Football became a big deal on Howard's Washington, D.C., campus when Steve Wilson took over

The football field at William H. Greene Stadium was filled with row after row of folding chairs. A stage had been erected at one end, and workers were going through the final checks of a big-time sound system. The afternoon was warm, the second week of May in Washington, D.C., and students walked around the campus of Howard University with their parents, everyone ready for the graduation ceremony the next day that would feature Colin Powell as the speaker.

Steve Wilson was not ready. Not yet.

"I'm going to make it, though," said Wilson, the Howard football coach. "Just a few more cuts, a few more additions, then I'll get this thing printed, and I'll be done."

The "thing" in question, his work in progress, his movie, was being played on the large television set in front of him. Football players were flying across the screen and cheerleaders were cheering and then shots of a large civic celebration appeared on the screen, everyone yelling, "Whomp, there it is!" even Franklyn G. Jenifer, then Howard's president, and Washington mayor Sharon Pratt Kelly, even Wilson himself. Over the past few weeks the coach had gone through 61 tapes and reels of film from the 1993 season, picking out meaningful moments, funny interviews, bizarre bounces and good band music in order to make this three-hour documentary that would have only a limited distribution: 75 copies, one for each person associated with the 1993 football team.

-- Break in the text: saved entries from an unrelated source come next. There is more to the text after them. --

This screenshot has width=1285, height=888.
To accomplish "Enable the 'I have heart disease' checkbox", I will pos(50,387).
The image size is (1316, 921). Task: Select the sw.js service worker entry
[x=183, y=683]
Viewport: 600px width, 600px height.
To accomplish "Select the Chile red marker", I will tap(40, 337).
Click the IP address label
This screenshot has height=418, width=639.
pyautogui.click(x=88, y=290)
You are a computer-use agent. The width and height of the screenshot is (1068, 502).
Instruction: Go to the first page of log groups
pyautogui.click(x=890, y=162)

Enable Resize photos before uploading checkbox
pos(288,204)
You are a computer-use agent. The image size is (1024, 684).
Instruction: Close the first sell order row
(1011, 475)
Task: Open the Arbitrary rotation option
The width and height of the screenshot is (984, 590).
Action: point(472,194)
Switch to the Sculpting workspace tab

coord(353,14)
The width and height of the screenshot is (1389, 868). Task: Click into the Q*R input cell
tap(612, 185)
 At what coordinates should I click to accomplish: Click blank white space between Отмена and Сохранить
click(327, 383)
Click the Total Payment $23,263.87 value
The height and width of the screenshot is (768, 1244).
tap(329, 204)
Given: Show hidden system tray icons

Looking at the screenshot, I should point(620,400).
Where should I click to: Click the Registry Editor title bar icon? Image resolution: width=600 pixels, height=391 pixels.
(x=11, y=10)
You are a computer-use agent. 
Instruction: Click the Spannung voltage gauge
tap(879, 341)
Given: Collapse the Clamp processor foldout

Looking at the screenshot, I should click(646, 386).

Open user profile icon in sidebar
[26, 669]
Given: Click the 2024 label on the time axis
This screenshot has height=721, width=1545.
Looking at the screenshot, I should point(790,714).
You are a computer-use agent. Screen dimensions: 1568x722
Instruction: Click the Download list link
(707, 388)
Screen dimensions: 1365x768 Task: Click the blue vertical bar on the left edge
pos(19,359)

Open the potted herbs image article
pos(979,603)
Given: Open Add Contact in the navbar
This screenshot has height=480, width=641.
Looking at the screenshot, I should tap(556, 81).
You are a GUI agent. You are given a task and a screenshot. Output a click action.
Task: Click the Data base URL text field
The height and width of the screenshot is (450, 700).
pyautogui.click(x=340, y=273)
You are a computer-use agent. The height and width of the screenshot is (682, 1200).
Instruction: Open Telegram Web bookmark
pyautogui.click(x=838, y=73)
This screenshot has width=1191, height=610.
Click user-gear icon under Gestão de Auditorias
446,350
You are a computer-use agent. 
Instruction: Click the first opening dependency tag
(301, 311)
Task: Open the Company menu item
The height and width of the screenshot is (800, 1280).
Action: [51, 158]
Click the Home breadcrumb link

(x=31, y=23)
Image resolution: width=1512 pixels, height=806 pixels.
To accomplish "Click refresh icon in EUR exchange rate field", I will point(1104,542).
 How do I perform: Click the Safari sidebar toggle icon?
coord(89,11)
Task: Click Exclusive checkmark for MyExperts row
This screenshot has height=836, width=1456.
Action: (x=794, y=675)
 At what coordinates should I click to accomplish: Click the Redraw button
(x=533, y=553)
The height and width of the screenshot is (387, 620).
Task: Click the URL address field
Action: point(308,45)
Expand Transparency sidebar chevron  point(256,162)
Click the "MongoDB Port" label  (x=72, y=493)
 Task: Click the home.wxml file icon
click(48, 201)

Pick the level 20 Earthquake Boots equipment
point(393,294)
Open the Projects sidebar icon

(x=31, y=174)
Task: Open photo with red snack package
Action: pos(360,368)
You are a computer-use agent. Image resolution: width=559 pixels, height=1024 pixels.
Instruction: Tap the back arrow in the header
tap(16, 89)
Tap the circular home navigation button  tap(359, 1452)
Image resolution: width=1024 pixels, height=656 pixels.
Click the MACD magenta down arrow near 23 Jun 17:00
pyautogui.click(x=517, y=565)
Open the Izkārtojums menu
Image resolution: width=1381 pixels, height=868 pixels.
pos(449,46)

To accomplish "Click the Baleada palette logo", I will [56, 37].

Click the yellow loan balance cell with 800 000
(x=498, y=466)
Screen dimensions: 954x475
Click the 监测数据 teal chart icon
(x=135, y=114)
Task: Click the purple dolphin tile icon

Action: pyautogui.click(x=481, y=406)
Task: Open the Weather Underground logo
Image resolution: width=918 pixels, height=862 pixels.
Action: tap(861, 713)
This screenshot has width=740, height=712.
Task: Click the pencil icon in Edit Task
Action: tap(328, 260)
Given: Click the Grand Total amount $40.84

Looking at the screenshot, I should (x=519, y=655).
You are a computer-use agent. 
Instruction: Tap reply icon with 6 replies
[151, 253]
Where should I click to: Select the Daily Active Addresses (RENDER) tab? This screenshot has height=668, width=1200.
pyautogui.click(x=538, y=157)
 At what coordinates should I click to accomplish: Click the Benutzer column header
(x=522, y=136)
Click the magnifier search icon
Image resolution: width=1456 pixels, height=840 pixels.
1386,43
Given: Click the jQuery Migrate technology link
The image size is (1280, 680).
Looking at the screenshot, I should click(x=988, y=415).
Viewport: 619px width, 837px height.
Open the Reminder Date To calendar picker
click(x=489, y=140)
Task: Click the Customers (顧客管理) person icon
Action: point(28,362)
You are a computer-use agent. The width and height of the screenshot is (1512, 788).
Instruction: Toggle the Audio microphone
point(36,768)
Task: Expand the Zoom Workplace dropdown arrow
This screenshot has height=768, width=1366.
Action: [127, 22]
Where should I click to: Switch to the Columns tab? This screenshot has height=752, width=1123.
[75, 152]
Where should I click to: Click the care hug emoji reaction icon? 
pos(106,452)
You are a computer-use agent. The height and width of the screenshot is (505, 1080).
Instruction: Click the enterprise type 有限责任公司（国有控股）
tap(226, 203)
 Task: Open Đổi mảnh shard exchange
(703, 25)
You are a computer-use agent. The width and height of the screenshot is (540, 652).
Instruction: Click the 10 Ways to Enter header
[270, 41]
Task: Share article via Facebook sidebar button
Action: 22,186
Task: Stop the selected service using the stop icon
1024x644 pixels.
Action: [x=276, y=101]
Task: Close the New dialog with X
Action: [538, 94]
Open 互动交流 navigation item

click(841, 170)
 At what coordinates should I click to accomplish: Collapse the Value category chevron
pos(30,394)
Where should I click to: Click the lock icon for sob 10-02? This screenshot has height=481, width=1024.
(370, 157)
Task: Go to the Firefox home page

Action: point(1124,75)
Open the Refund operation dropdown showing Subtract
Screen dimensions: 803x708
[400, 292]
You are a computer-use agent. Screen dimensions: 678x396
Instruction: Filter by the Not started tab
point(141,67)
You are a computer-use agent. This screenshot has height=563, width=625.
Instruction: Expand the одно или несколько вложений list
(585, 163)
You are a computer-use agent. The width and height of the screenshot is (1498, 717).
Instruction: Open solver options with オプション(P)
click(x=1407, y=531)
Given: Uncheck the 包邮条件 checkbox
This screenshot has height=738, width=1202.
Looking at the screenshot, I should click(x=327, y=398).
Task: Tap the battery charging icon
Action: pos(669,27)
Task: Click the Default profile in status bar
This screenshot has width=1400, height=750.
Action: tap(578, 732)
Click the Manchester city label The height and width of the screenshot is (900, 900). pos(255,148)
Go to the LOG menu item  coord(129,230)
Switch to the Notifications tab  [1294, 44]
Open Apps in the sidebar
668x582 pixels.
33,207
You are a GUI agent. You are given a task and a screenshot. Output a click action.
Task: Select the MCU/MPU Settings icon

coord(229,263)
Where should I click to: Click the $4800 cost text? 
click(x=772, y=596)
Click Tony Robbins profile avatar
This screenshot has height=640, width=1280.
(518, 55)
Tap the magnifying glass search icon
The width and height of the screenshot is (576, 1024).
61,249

"It'll be something they can keep forever," Wilson said. "Ten years from now they can put it in the VCR and say, 'Wow, look at how slim I was.' "

"You do this every year for your kids?" he was asked.

"Oh, no," the coach replied. "This is the first time. But it's the first time I ever coached a team that was 11-0."

Eleven and 0? Howard? Isn't that the alma mater of the author Toni Morrison and the late Supreme Court justice Thurgood Marshall, of Vernon Jordan of the National Urban League and politicians David Dinkins and Andrew Young and Douglas Wilder? Isn't that—you hate to use the term, but everybody around campus does—the "black Harvard"? Isn't that the place where Khalid Muhammad of the Nation of Islam gave an inflammatory speech last year that started a national debate about black-Jewish relations? Isn't academic discourse supposed to be the main contact sport at Howard? Football? At Howard? Eleven and 0?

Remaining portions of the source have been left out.